PHOTO: SUBHA AIRAN-JAVIA

Raag Airan

Raag Airan received his undergraduate degrees in mathematics and physics from the Massachusetts Institute of Technology and his M.D. and Ph.D. in bioengineering from Stanford University. He then completed a clinical residency in radiology and a fellowship in neuroradiology at Johns Hopkins University. He is now an assistant professor of radiology at Stanford University, where he is developing methods to interrogate and treat the brain, principally through the use of focused ultrasound and ultrasound-mediated focal drug delivery. www.sciencemag.org/content/357/6350/465-A

Current strategies for clinical neuromodulation are limited by either high invasiveness, low precision, or poor depth of penetration. Deep brain stimulation (DBS) and other electrical strategies for deep brain neuromodulation necessitate the use of invasive device placement. Similarly, optogenetic interventions generally require the placement of a fiber-optic cable into the tissue for light delivery and would necessitate gene therapy. Noninvasive techniques for electrical neuromodulation, such as transcranial magnetic stimulation (TMS) or transcranial direct current stimulation (tDCS), on the other hand, have an overly broad spatial extent and limited depth of penetration.

The National Institutes of Health BRAIN Initiative has therefore identified a critical need for technologies capable of noninvasively modulating the activity of the living brain, at any depth, with high spatial and temporal precision and with high clinical translation potential (1). Our recent work on focused ultrasound and nanotechnology is exactly such a technology (2). I have been interested in new techniques for neuromodulation since completing my graduate studies with Karl Deisseroth at Stanford. For my thesis, I developed the optoXRs, a family of opsin-receptor chimeras that control G protein-coupled signaling pathways using light (3). Using optoXRs, we were able to control not just neuronal firing and intracellular calcium fluxes in the mouse brain but also conditioned place preference, a behavioral model of reward and addiction.

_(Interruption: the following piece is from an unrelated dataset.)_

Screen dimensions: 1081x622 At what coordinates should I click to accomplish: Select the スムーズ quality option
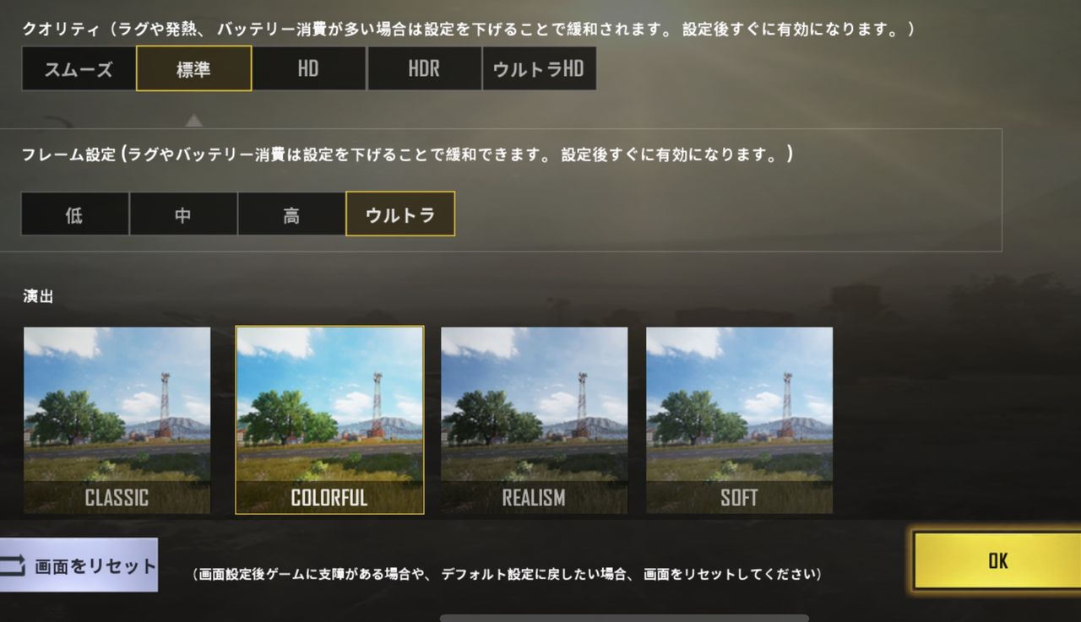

My graduate work, which sought to establish optogenetics as a highly precise neuromodulatory technique, convinced me of the need for better tools to dissect brain circuits. My experiences as a medical student, and now as a practicing physician, have further compelled me to focus on techniques with high clinical translation potential.

Ultrasound as a Tool for Neuromodulation

Focused ultrasound (FUS) is a near-ideal modality for clinical noninvasive neuromodulation, because it can efficiently deliver energy at significant depth throughout the body. Clinicians worldwide, including myself, routinely use focused ultrasound to noninvasively ablate deep brain regions (4). FUS can create millimeter-sized sonication foci in magnetic resonance imaging (MRI)-defined brain regions, across intact skin and skull, while the patient is awake and participating in a neuropsychiatric exam.

Several groups have explored using FUS for neuromodulation of the brain and peripheral nerves. This literature extends from the work of the Fry brothers in the 1950s (5) to recent works across a range of preparations, including salamander retinae (6), mice (7, 8), nonhuman primates (9), and even humans (10, 11).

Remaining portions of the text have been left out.